In an article carried five years ago on April 15, 2001, The Ukrainian Weekly reported that Ukraine's Parliament approved a new Criminal Code to replace the Soviet laws still on the books. Legislation was also moved to a final vote to revamp criminal procedures and the relations between law enforcement officials and the court system.

These legislative actions coincided with the decision by the Parliamentary Assembly of the Council of Europe (PACE) on April 5, 2001, to recommend the ejection of Ukraine from its membership for failing to fulfill obligations it undertook when Ukraine joined in 1995, related to its criminal, civil and associated procedural codes.

The new Criminal Code, which passed by a vote of 379-3, formalized a February 2000 decision by the Verkhovna Rada to ban the death penalty, replacing it with life imprisonment. It also changed the Soviet practice of appropriating the property of a person convicted of a serious criminal offense, established the juridical recognition that an accused is to be considered innocent until proven guilty by a court of law, introduced community service as a form of criminal punishment, and moved the charge of slander from a criminal to a civil offense. Most significant for the oligarchs was that the new legislation made it illegal for government employees to hold a second job.
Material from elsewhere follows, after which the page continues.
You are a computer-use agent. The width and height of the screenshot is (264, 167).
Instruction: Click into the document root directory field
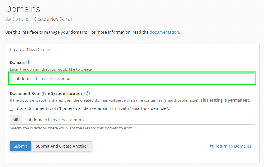coord(138,120)
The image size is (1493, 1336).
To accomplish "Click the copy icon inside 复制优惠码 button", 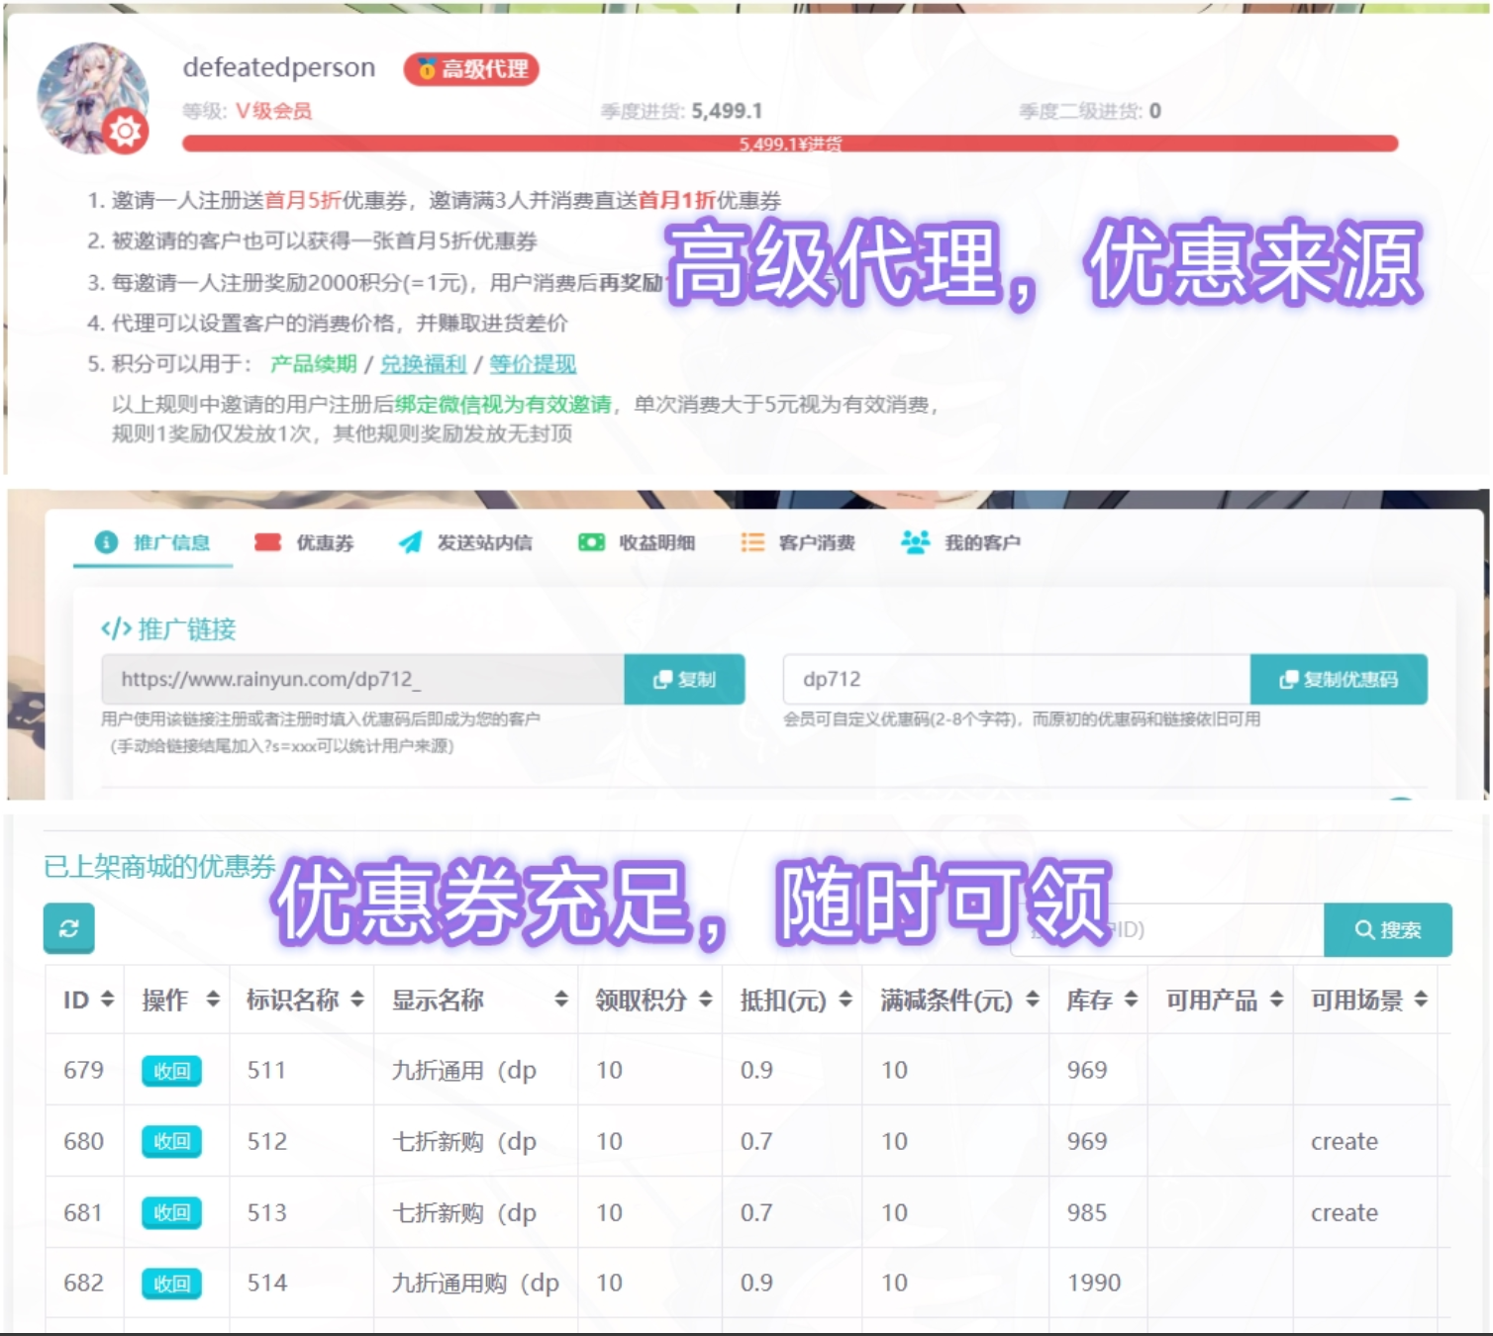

In addition, to combat corrupt practices, another bill was in final draft that would take all authorizations for search and seizures from the hands of law enforcement bodies and put them within the authority of the courts. As a building block of a democratic society, the bill would also define the rights of the arrested.

With speculation among politicians that President Leonid Kuchma would veto the bill, Ukraine's Chief Justice Vitalii Boiko said on April 11, 2001, that such a dangerous move would leave the court system outside of the Constitution.

"We must be careful that the judicial system in place does not become illegal," said Judge Boiko.

This legislation took considerable time in moving toward criminal, tort and procedural reform, and most political experts in Ukraine believed the decision taken by PACE was simply a pressure tactic in response to complaints about the delays and problems associated with the investigation of the Gongadze affair and the related tape scandal.